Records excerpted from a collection
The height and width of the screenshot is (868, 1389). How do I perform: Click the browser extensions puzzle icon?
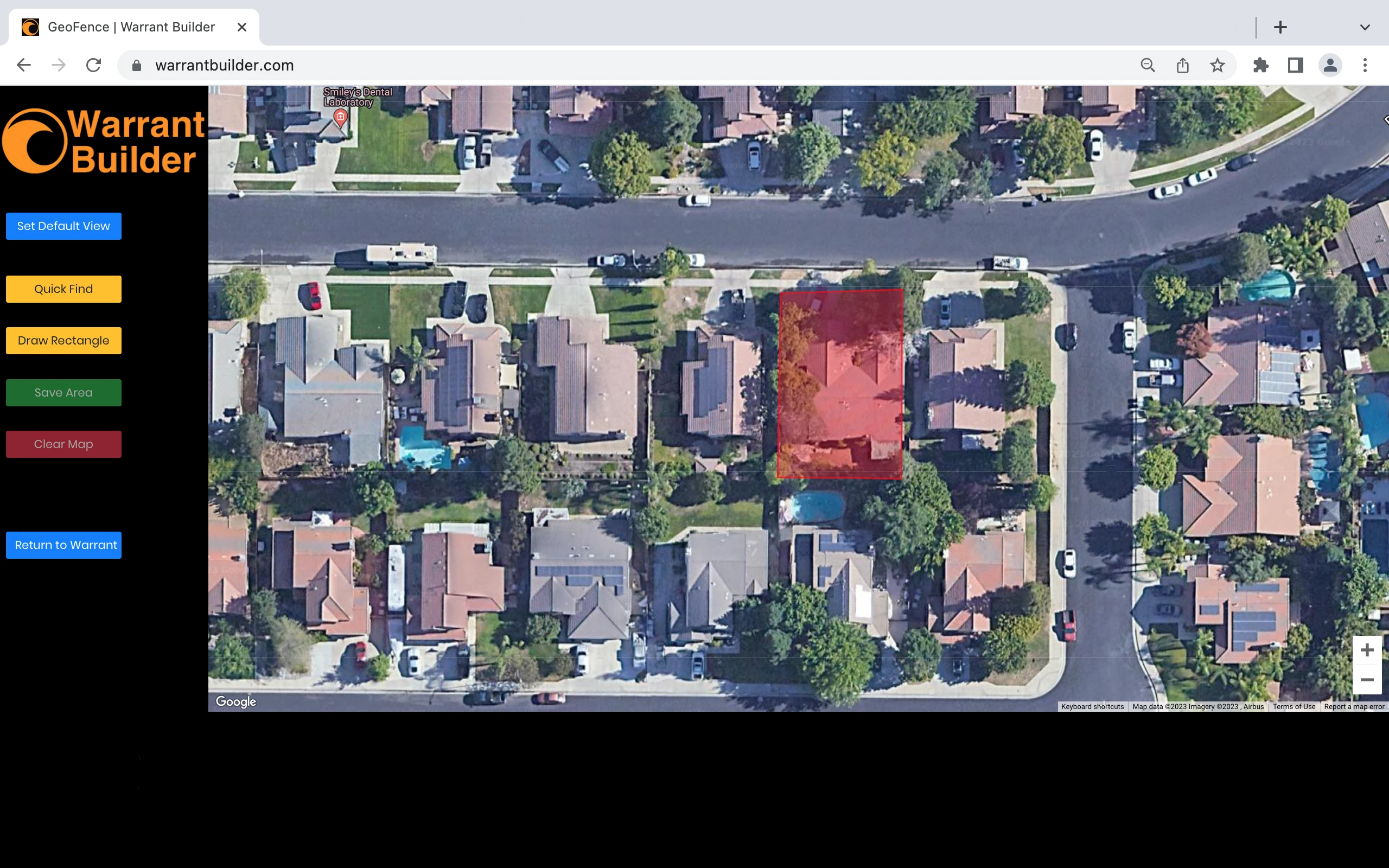pyautogui.click(x=1260, y=65)
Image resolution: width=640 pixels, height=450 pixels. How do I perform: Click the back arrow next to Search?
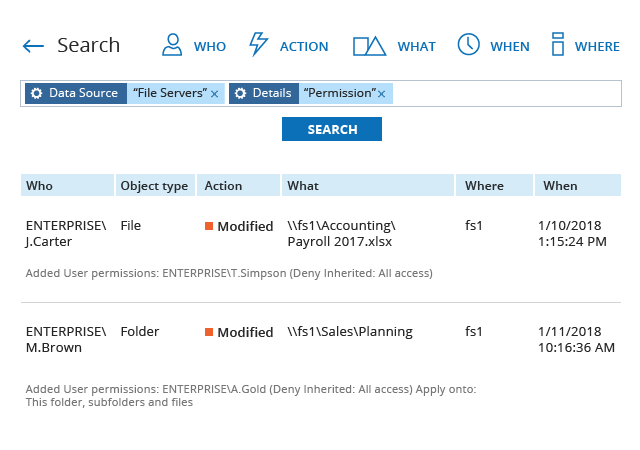[x=33, y=46]
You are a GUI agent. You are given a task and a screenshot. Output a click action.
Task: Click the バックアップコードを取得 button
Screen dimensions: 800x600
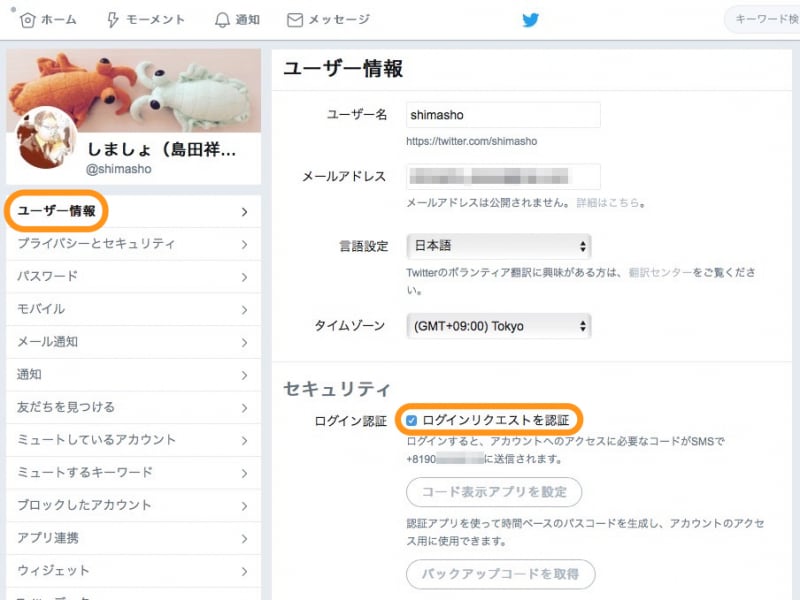coord(500,575)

• [What is required]:
Set down the lines of the records above exactly, apart from the pictures.

• [Completed exercise]:
The height and width of the screenshot is (868, 1389). How do I perform: Click the browser extensions puzzle icon?
pyautogui.click(x=1260, y=65)
Image resolution: width=640 pixels, height=450 pixels. How do I perform: Click the back arrow next to Search?
[x=33, y=46]
You are a GUI agent. You are given a task and a screenshot. Output a click action.
Task: Click the バックアップコードを取得 button
Screen dimensions: 800x600
coord(500,575)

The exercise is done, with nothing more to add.